Hacia mis treinta años uno de mis intereses "intelectuales" fue el nacionalismo. Obedecía a una reacción personal al bombardeo "ideológico" que había sufrido durante toda mi vida con la idea de nación y sus derivadas, presentadas siempre como si fueran realidades fácticas incuestionables de las que se deducían actitudes éticas y esencialismos psicológicos. Durante mi etapa escolar, en el franquismo, me habían adoctrinado con España; luego había asistido a la exacerbación de los sentimientos identitarios de otras nacionalidades dentro del Estado de las que, por mis orígenes y los trágicos efectos de sus manifestaciones, era la de los vascos la que más me intrigaba. Ciertamente, ya era por entonces lo suficientemente mayor para comprender que los sentimientos nacionalistas tenían mucho (por no decir prácticamente todo) de inducidos y también sospechaba que quienes los inducían lo hacían interesadamente. Pero me faltaba bagaje cultural, conocer mínimamente los mecanismos y factores que subyacían bajo esta ideología. Así que me puse a leer y en poco tiempo acumulé una pequeña colección sobre los nacionalismos en general y algunos particulares, en especial del vasco.
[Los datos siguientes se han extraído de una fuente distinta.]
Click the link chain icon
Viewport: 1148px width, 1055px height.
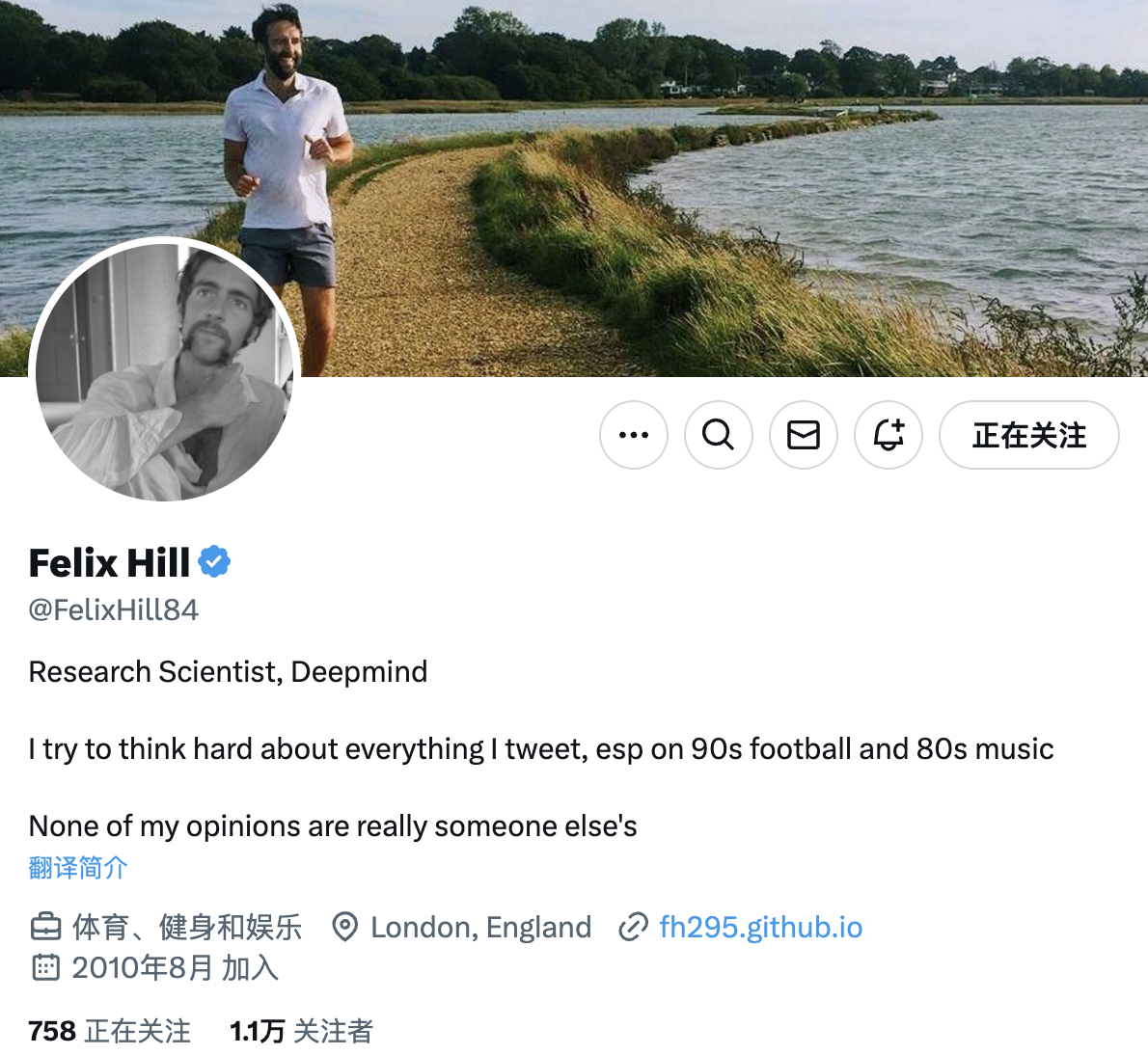click(633, 927)
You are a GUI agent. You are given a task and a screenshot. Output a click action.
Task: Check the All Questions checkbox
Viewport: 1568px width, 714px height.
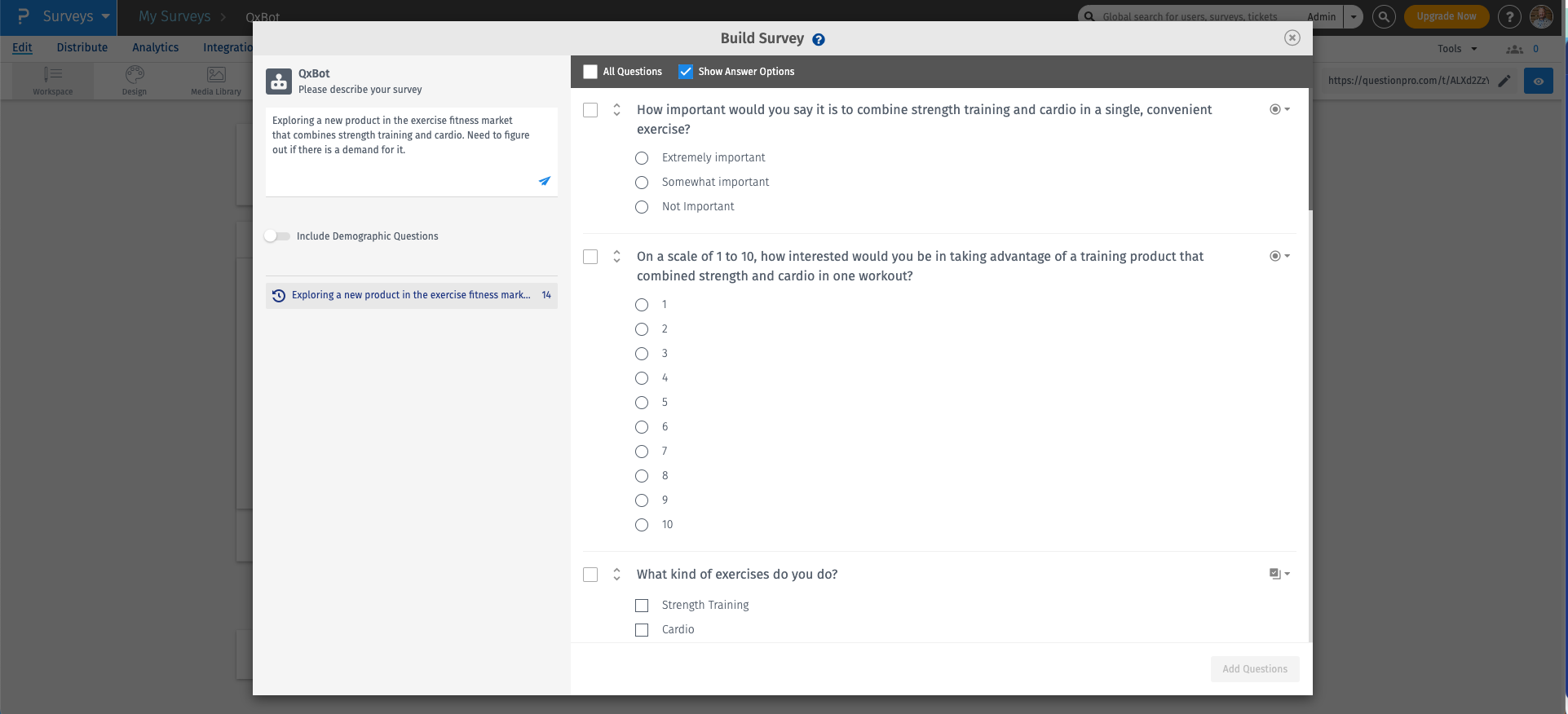point(590,72)
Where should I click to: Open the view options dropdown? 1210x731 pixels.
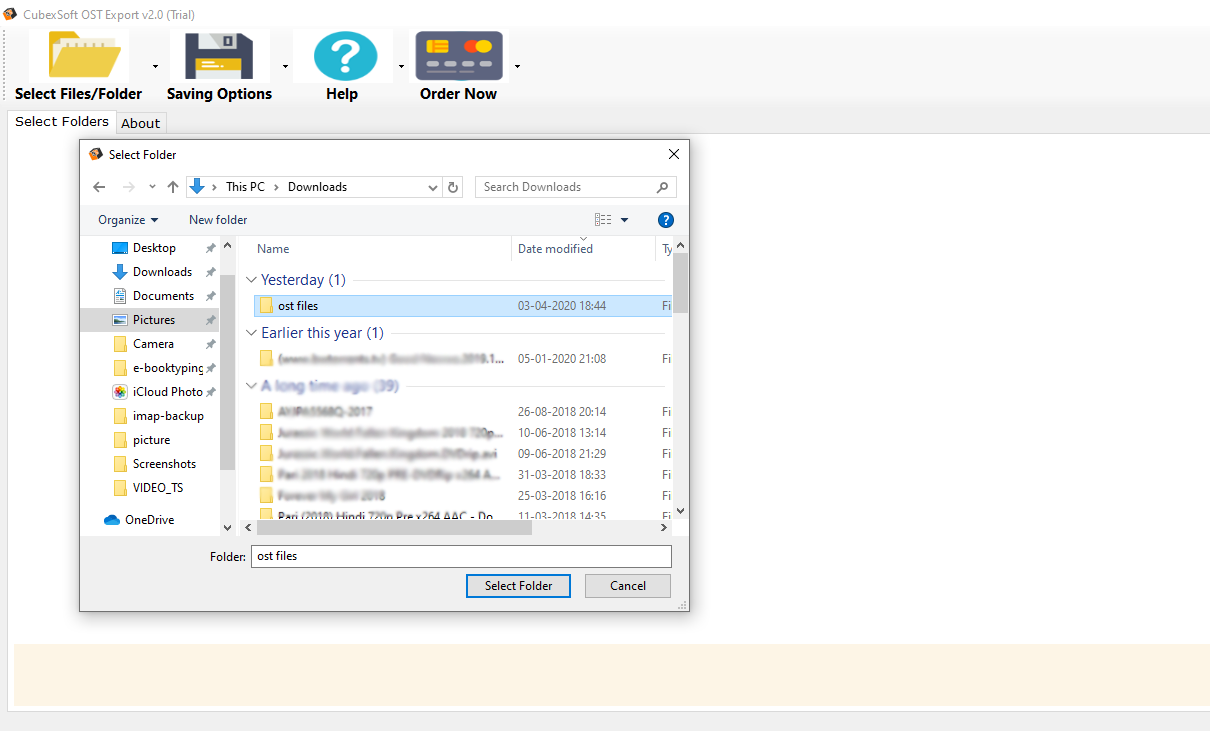point(624,220)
Uno de los primeros libros que cayó en mis manos (comprado en el 91 según compruebo en mi apunte manuscrito en su primera página) fue el "Naciones y nacionalismo desde 1780" de Eric Hobsbawm (Crítica, 1991). Se trata de la revisión de unas conferencias pronunciadas por el autor en Belfast en 1985, en un año y lugar en que sin duda el tema levantaría pasiones. Probablemente por su origen, el libro es de amenísima y didáctica lectura, muy recomendable para quienes quieran empezar a desbrozar lo que se esconde tras los demagógicos tópicos que siguen pronunciándose e inflamando de "patriotismo" emocional a muchos de nuestros conciudadanos. Claro que quienes construyen su identidad sobre adscripciones nacionales no suelen tener ningún ánimo de indagar sobre la consistencia de sus cimientos ideológicos; justamente por ello, creo yo, todavía hoy es posible que los sentimientos nacionalistas sean un factor importante en el acontecer político y social, para júbilo de unos cuantos cínicos.

Leí durante esos años obras sobre esta temática de muchos más autores, pero de la mayoría de ellos, como acabo de comprobar en mi biblioteca, apenas ninguna otra cosa diferente. No fue el caso de Hobsbawm. Me gustó tanto el librito citado que enseguida quise saber quién era el ya por entonces muy célebre historiador británico y conseguirme más escritos suyos, cuya lectura me ha resultado casi siempre agradable e instructiva. En fin, que este anglo-austríaco marxista, de origen judío y muy feo (hasta de joven lo era) es uno de los autores de no ficción del que más he leído y conservo. Ahora, mientras escribo estas notas, me entero por la wikipedia de que también escribió crítica de jazz bajo el seudónimo de Francis Newton, en homenaje al trompetista que acompañaba a la gran Billie y que era comunista en los Estados Unidos de los años treinta; estaría bien una recopilación de esos artículos del New Statesman publicados en castellano.

Pues nada, que Eric Hobsbawm murió ayer en Londres, a la edad de 95 años (los comunistas son longevos) y he pensado que le debía unas pocas frases de agradecimiento personal.
   


En este video puede oírse la primera grabación del famosa (y polémico en su día) tema Strange Fruit, cantado por Billie Holiday con la trompeta de Frankie Newton. Tengo que revisar los créditos de los discos que tengo de Lady para ver si en alguno está ese jazzman comunista cuya existencia, hasta hoy, me era desconocida.